### Requirement
Lines outside the range are not wanted. Give again exactly the lines between the line holding "Given: Click next frame icon in right window" and the line holding "Given: Click the Excel Export (XLS) button", inclusive, from the listing below.

** Opening Supplied material block **

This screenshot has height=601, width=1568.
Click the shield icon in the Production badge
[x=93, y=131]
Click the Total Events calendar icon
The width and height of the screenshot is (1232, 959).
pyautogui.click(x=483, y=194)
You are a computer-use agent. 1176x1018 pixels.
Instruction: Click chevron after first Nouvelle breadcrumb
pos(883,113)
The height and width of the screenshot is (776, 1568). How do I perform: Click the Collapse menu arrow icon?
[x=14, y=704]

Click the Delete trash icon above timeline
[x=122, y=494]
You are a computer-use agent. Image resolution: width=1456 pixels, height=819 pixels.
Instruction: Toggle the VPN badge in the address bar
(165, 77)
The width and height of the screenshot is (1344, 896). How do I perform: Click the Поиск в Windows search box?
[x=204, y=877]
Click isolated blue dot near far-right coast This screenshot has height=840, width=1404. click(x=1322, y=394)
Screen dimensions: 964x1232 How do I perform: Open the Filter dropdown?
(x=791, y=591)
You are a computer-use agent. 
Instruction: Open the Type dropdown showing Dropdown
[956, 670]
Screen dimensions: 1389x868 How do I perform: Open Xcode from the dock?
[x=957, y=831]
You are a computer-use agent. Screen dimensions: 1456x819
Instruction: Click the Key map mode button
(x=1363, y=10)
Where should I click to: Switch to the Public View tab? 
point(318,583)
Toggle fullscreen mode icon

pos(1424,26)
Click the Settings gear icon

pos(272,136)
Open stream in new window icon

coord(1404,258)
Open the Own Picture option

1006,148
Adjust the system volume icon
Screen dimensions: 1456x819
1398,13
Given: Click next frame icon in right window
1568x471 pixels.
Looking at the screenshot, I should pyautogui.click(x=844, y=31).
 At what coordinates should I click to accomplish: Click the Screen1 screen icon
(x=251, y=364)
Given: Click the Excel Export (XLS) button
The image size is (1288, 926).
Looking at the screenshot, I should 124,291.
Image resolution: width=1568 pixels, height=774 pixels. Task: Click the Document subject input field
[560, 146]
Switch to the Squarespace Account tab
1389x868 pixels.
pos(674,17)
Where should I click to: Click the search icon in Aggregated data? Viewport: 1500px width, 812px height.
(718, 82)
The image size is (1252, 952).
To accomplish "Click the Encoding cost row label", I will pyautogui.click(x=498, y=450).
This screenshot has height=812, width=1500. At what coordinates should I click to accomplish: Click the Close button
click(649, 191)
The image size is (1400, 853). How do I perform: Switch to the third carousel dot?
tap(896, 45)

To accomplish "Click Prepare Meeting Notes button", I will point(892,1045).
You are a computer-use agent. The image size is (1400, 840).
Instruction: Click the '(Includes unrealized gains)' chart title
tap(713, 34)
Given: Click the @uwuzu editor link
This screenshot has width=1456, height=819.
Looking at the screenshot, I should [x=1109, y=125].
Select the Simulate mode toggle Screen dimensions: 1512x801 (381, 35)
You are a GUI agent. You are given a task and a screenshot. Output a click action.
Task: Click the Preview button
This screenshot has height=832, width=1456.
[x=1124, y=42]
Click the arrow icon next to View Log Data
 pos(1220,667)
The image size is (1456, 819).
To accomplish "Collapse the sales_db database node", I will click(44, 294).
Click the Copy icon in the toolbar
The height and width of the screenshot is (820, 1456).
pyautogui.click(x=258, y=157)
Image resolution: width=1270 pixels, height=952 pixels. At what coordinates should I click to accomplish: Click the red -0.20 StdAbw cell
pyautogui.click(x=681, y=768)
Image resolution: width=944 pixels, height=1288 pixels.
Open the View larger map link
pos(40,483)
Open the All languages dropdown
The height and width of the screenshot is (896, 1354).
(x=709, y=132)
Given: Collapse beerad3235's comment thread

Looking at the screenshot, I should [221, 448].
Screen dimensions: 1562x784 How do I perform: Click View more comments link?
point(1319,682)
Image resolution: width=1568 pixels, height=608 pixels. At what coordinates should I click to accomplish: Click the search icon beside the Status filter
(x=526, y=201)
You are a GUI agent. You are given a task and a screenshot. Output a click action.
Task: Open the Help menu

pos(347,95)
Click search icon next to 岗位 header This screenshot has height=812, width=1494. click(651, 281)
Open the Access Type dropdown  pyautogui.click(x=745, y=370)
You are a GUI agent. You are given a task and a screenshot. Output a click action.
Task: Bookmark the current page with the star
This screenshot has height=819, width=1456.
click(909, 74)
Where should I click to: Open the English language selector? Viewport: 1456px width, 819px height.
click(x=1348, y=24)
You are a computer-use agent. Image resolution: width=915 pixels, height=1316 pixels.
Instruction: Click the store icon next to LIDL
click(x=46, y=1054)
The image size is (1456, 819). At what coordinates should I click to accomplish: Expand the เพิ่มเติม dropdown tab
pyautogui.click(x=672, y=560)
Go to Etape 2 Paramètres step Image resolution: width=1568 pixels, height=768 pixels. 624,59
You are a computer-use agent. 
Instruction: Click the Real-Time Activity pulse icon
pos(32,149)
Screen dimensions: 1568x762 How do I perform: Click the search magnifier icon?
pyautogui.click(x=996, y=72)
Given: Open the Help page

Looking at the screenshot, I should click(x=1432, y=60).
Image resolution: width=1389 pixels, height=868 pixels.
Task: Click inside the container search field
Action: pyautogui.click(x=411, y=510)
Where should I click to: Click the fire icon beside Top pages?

** Closing Supplied material block **

### Output below
Given: Click next frame icon in right window
1568x471 pixels.
Looking at the screenshot, I should pyautogui.click(x=844, y=31).
 At what coordinates should I click to accomplish: Click the Screen1 screen icon
(x=251, y=364)
Given: Click the Excel Export (XLS) button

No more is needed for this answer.